Here, we pass an array as the first argument of Popen, which makes it use the first array element as the command line, and the rest as arguments to the shell. (i.e. it runs sh with the arguments -c, cmdline..., sh and 1234. The sh string goes to the shell's $0.)

This is safer than the previous in that variable value is never mixed with the code the shell runs (but note that you need the double quotes around "$1" for the usual reasons).

Note that you need to have servername set in the environment for that variable to be expanded by the shell Popen runs.

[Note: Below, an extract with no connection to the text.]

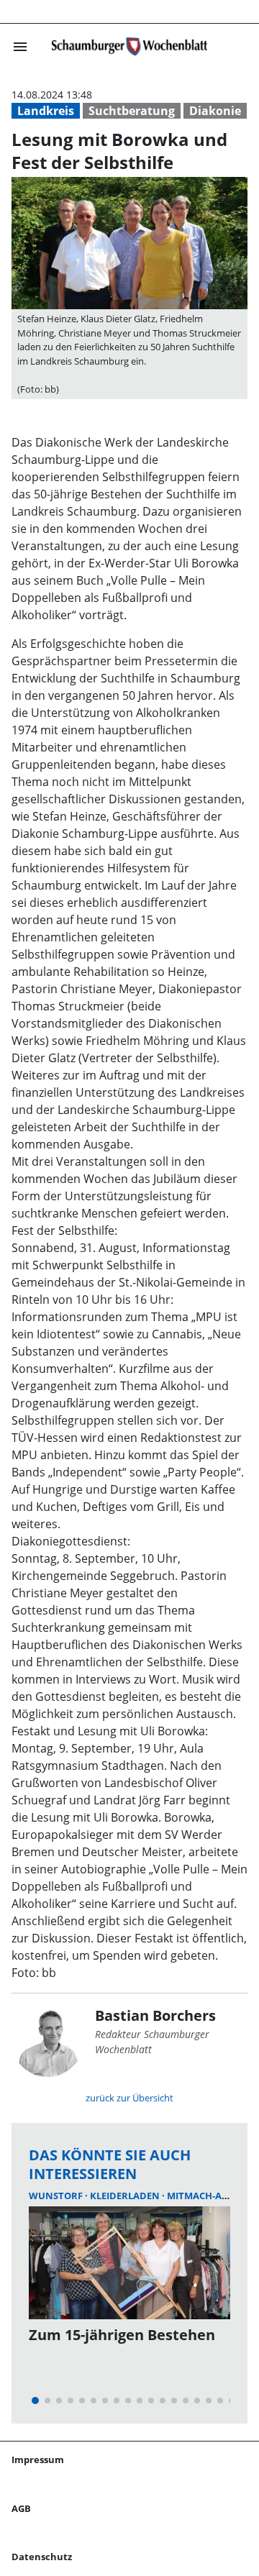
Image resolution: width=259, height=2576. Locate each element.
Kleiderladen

  • Thanks! They work fine. One clarification, when I execute the command in cmd from a separate "cmd.sh" file and then calling as commands.getoutput(" ./cmd %s" %(var)), works fine. The "cmd.sh" file contains ssh $servername /usr/local/bin/pstat $1 | awk 'FNR==5 {print $9}'. Why in this case the awk doesn't show problem?
    – Akand
    Jul 11, 2018 at 13:53
  • @Akand, You're passing one argument to the script ./cmd.sh, it then shows up as $1 within the script. In the script, you also have only one argument to awk (the string in single quotes), not two as in your question. The arguments to the script and the arguments to a command within the script are different.